_Task statement_: Reproduce the full listing below exactly. Do not include the pictures.

*** Block opens ***

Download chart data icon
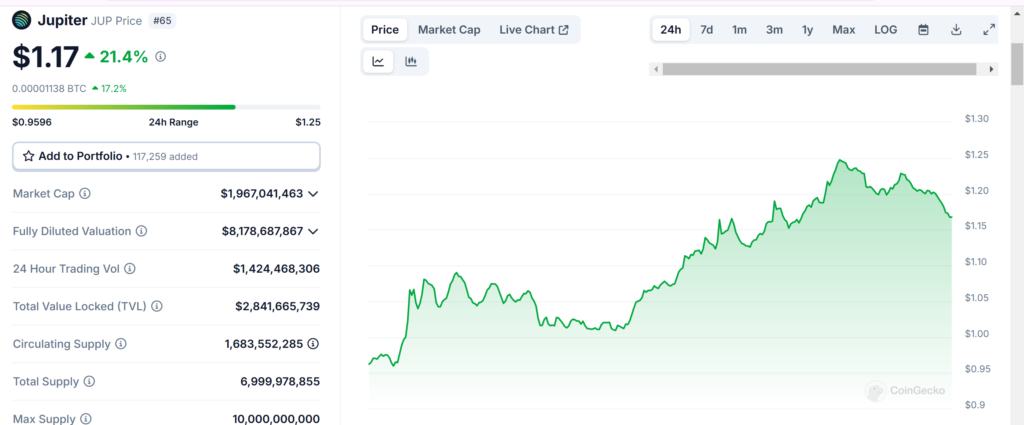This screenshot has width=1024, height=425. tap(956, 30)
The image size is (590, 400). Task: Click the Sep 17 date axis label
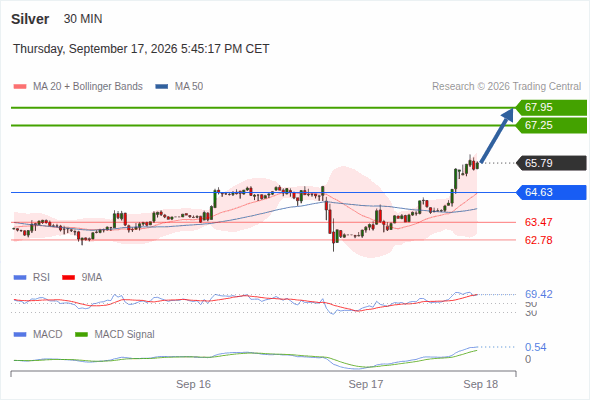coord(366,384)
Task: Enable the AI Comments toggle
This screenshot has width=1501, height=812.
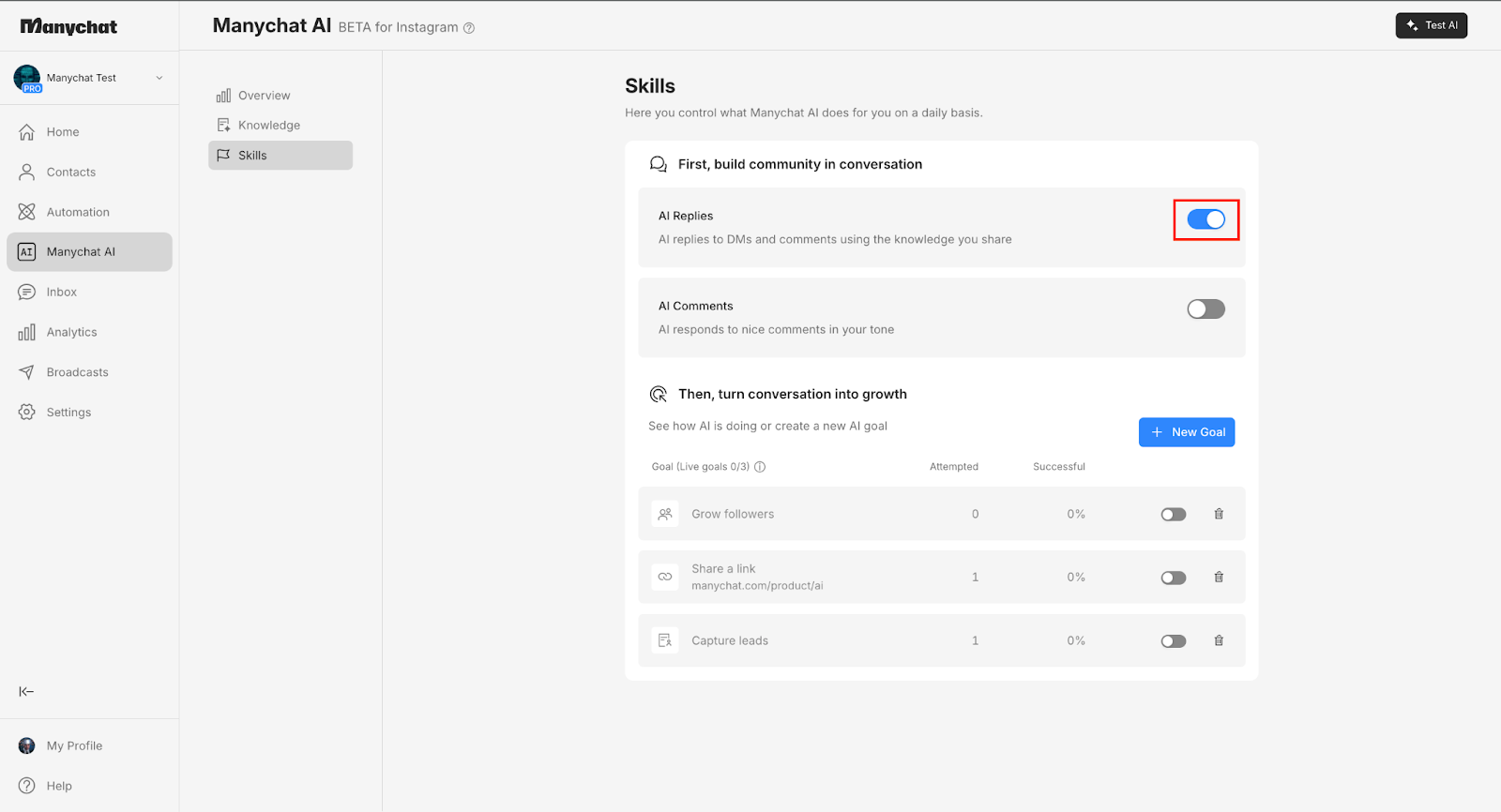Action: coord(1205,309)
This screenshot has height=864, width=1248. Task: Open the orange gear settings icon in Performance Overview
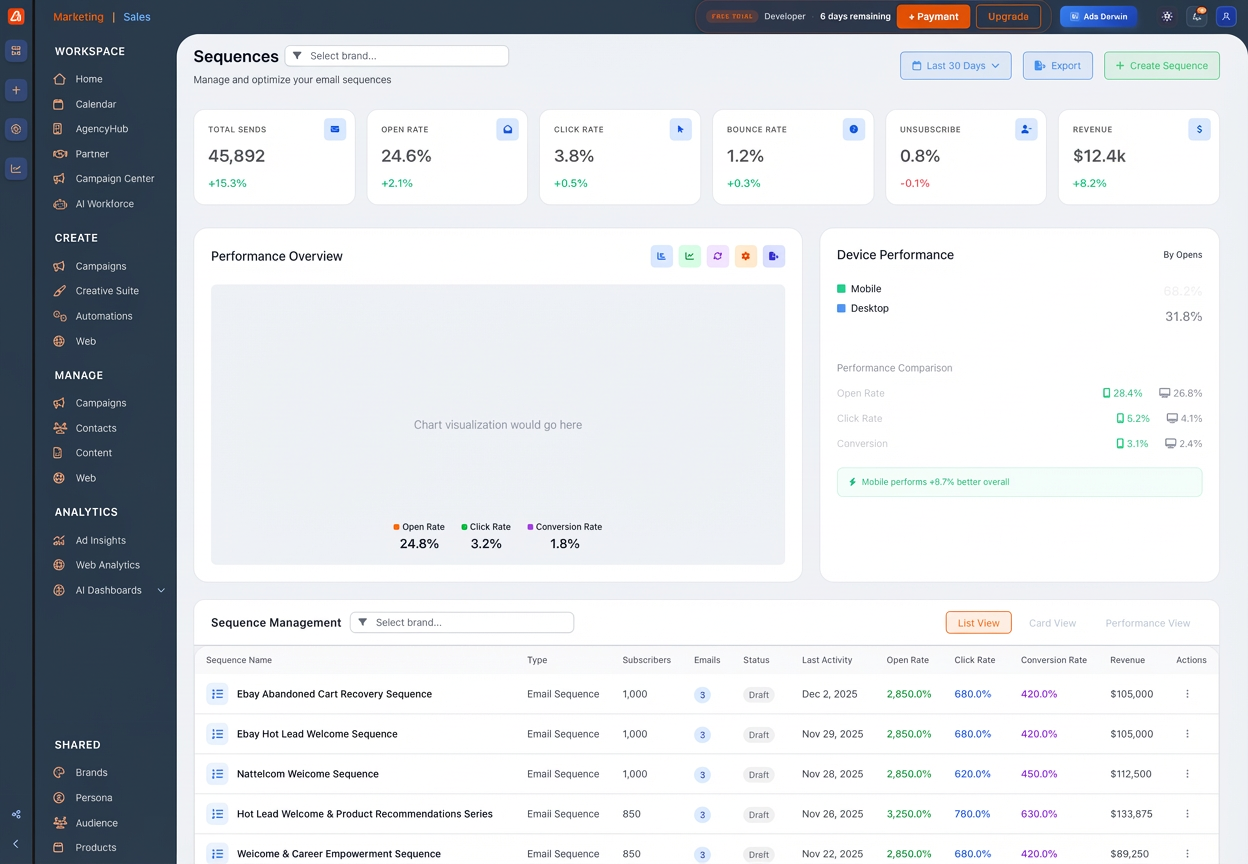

*** Block closes ***

_Solution to the problem_:
Download chart data icon
This screenshot has width=1024, height=425. tap(956, 30)
The image size is (590, 400). Task: Click the Sep 17 date axis label
coord(366,384)
Task: Enable the AI Comments toggle
This screenshot has width=1501, height=812.
Action: coord(1205,309)
This screenshot has height=864, width=1248. Task: Open the orange gear settings icon in Performance Overview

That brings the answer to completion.